Interlude — Names, Weight, and Blood (Endorsi & Anak)

Endorsi found Anak where Anak always was when she wasn't supposed to be—too close to trouble and too comfortable with it.

Anak was lounging with her feet up like she owned the corridor, chewing something loud enough to be offensive on purpose.

"You look like you want to kill somebody," Anak said without looking up.

Endorsi flicked her wrist.

A Lighthouse projection snapped open between them and dumped the report into the air.

Anak's eyes tracked it, interest sharpening as the data scrolled.

"Ras?" Anak read aloud. Then she snorted. "That's stupid."

"That's the point," Endorsi said. "Crow was a mask."

Anak leaned closer, grin widening as she caught the next lines.

"Princess interest flags… hah." Anak's eyes gleamed. "So you're pissed because other princesses want him."

Endorsi's stare could've cut glass.

"I'm pissed because they think they can mark something they didn't earn."

Anak laughed.

"That's princess logic."

Endorsi stepped closer.

"Your debt isn't paid," she said. "You're coming."

Anak's grin sharpened into something feral.

"Blood debt," Anak said happily. "Now you're speaking my language."

Endorsi didn't smile.

She didn't need to.

Her Lighthouse pulsed again with rumor overlays—FUG movement, missing Rankers, sudden silences where reports should've been.

Anak skimmed the rumor list and clicked her tongue.

"They're saying Rankers are dying around Viole," Anak said. "But… they don't think it's him."

"They don't," Endorsi agreed.

"Because he's too nice," Anak mocked, like the idea offended her.

Endorsi's expression didn't change.

"They think the purges are the other one," she said. "The one who nearly killed you for the Black March."

Anak went still for half a beat.

Then she grinned wider.

"…That guy," she said. "Yeah. That one felt different."

Endorsi shut the projection down.

"We're moving," she said.

Anak cracked her neck, standing like she'd been waiting for permission to commit violence again.

"Lead the way," she said.

Interlude — Homeward (Selena)

Selena walked a half-step behind them.

Toyin led, shoulders squared, moving with the confidence of a man who finally had direction. Ras followed like the road belonged to him already—hands relaxed, posture loose, but awareness sharp enough to slice through fog.

The land changed as they traveled.

Shinsu density thickened, then thinned, then pulsed like a living tide.

A boundary.

A tribal line.

Territory.

Selena felt it before Toyin did.

Not the Shinsu.

The shift.

A subtle pressure change in the thread of consequence itself—like something had been removed from one name and assigned to another without ceremony.

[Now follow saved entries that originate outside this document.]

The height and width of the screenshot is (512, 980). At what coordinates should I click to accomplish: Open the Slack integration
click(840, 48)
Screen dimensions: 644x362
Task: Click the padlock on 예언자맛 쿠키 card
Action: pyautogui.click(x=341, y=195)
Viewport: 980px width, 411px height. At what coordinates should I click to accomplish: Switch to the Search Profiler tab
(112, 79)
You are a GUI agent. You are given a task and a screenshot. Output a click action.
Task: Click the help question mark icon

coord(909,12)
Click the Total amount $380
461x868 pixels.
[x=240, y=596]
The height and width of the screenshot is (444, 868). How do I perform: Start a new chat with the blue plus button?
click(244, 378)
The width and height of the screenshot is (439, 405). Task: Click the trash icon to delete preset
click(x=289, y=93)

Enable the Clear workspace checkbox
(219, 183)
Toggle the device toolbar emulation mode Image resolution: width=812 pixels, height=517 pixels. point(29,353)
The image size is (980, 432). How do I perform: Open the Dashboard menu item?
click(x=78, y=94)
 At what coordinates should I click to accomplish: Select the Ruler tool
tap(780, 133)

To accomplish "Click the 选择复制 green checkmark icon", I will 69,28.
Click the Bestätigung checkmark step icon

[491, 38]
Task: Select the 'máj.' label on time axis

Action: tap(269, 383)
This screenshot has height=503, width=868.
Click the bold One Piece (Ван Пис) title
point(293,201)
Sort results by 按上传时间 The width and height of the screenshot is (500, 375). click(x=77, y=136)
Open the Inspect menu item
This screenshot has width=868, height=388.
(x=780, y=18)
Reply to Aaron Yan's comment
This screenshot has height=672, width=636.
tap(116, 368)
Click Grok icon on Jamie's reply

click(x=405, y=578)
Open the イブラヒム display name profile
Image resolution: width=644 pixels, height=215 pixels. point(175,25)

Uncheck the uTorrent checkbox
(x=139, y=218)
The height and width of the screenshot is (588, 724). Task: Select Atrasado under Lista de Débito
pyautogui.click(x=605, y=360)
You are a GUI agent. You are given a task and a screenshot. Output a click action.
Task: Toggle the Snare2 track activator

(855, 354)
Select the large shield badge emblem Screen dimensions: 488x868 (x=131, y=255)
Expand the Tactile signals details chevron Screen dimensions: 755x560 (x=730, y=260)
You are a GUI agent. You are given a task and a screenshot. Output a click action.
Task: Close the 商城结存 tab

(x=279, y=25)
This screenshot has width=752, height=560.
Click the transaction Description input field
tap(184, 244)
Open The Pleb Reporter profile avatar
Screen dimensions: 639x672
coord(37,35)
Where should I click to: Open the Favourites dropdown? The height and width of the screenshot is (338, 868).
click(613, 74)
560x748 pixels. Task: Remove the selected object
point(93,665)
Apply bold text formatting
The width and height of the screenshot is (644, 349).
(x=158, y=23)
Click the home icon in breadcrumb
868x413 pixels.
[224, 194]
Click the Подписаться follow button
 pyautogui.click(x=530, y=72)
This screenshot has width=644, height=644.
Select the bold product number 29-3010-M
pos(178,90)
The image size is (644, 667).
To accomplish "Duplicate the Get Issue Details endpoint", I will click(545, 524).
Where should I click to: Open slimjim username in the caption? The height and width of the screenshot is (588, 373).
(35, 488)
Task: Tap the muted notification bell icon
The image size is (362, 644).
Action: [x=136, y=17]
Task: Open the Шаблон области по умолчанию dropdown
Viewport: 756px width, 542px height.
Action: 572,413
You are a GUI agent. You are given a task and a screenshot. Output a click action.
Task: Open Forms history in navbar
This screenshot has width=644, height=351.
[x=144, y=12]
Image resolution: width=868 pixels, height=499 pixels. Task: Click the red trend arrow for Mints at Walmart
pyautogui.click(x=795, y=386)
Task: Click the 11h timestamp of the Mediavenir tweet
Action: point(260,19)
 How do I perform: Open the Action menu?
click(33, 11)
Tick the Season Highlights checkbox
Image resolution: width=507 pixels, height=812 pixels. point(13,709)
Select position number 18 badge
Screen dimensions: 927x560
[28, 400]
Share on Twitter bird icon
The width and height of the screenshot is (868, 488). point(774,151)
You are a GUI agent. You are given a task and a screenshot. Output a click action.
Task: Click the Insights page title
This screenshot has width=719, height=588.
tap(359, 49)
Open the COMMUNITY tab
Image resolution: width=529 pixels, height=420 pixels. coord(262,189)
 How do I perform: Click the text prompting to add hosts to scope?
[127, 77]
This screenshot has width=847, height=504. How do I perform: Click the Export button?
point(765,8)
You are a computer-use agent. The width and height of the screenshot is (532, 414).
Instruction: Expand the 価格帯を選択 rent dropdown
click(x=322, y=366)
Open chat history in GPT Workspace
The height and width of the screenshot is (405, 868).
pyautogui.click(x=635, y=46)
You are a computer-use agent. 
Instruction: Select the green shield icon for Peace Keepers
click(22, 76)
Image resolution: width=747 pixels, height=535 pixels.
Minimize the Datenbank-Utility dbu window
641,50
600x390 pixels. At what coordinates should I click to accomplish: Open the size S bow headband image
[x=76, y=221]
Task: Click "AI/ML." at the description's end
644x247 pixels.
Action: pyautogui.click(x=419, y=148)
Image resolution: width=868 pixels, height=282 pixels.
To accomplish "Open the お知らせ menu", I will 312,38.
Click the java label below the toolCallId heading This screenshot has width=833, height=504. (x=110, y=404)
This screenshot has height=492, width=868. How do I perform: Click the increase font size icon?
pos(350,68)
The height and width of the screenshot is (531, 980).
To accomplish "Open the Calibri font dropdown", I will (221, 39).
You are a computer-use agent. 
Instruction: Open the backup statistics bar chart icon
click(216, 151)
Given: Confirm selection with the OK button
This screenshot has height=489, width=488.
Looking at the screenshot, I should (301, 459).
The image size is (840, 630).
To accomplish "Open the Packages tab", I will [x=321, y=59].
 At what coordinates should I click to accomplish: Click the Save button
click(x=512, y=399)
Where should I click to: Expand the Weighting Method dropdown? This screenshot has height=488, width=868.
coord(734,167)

A torch passing hands when nobody was watching.

Selena's expression didn't change. It never did when the world rearranged itself.

But inside, she registered the weight moving.

Not toward Baam.

Away from him.

Elsewhere.

Ras didn't stop walking.

But his head tilted slightly, like he'd heard a sound nobody else could hear.

He glanced back over his shoulder.

For one breath, the crimson in his eyes cooled into blue—deep and clear like winter sky.

Aware.

Not surprised.

Just… acknowledging that he'd felt the same shift she had.

Then the heat returned.

Crimson again.

He faced forward and kept moving.

Selena said nothing.

Toyin kept leading.

The Tower didn't announce the transfer. Administrators didn't speak.

But the air had changed.

And they were already walking inside the consequence.

The weight that moved sideways had found its new direction.